**What the exercise asks**:
Note how many lines of the material that follows include the string "search", and state only that number.

**Working data**:
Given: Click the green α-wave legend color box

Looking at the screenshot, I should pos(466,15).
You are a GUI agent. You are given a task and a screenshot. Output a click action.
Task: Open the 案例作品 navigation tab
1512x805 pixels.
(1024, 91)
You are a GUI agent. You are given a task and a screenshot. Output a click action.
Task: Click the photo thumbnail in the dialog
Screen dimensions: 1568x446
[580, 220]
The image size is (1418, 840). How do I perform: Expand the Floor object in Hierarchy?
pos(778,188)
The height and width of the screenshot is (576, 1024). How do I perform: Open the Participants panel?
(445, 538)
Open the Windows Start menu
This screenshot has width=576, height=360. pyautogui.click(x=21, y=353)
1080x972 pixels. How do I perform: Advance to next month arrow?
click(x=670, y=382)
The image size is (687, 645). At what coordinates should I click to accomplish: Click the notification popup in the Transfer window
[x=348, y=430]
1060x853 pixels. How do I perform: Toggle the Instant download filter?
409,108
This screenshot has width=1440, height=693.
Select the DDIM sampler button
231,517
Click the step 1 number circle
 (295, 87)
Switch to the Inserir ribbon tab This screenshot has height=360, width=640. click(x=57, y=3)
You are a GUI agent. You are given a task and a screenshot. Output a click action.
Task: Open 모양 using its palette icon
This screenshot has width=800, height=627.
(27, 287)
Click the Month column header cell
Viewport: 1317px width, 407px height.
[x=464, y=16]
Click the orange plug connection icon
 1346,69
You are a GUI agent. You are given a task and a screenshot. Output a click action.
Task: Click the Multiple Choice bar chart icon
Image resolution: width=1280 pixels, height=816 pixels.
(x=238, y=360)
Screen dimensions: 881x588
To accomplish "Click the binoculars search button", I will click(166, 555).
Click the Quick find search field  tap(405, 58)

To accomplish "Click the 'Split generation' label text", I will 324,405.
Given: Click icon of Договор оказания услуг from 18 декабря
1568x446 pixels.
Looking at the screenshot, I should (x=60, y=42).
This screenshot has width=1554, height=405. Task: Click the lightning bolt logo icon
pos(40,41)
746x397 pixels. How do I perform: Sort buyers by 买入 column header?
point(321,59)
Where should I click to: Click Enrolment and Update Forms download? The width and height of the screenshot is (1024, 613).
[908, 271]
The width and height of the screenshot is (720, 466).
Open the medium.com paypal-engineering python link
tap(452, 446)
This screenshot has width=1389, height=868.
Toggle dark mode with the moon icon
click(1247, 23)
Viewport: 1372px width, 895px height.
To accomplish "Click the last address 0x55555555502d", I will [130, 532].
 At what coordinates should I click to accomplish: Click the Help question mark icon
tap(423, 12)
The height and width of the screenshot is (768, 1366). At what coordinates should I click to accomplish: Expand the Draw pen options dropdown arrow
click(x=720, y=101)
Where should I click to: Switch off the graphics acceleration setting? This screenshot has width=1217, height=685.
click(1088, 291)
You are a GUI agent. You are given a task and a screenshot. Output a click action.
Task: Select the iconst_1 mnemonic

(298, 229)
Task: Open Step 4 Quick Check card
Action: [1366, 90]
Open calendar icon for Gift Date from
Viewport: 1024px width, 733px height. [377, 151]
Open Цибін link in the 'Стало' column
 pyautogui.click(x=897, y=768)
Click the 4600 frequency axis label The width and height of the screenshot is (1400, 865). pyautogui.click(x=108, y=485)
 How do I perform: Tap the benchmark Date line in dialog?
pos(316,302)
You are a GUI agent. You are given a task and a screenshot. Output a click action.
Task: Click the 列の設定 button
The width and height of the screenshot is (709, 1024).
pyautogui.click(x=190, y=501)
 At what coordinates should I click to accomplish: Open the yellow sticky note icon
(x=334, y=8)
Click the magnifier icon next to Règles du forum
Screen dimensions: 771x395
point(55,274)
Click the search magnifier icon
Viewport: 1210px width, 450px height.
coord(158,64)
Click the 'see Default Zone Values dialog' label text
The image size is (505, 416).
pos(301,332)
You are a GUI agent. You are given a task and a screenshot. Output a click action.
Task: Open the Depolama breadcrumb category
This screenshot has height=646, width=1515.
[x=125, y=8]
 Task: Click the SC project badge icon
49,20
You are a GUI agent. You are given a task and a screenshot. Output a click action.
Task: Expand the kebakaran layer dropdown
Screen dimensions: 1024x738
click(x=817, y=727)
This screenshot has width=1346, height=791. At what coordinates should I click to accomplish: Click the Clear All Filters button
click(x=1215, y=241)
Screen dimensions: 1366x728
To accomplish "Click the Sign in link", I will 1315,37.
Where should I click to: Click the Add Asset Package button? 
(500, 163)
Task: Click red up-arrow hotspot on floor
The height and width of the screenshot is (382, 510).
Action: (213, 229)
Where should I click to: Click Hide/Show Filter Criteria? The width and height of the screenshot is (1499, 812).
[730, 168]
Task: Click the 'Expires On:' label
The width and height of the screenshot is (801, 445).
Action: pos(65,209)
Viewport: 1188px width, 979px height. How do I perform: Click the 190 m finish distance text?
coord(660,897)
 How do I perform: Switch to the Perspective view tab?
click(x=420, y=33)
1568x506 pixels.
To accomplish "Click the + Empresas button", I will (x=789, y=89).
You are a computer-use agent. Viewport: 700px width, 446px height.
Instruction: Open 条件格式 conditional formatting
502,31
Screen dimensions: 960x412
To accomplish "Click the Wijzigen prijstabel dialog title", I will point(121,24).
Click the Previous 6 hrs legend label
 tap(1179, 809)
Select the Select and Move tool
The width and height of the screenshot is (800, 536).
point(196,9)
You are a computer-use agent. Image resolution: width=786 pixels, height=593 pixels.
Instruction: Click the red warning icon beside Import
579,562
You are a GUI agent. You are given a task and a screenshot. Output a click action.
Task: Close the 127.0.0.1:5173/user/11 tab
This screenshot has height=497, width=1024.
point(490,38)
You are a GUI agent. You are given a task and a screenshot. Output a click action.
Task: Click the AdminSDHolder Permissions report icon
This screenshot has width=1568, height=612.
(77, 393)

**Solution**:
3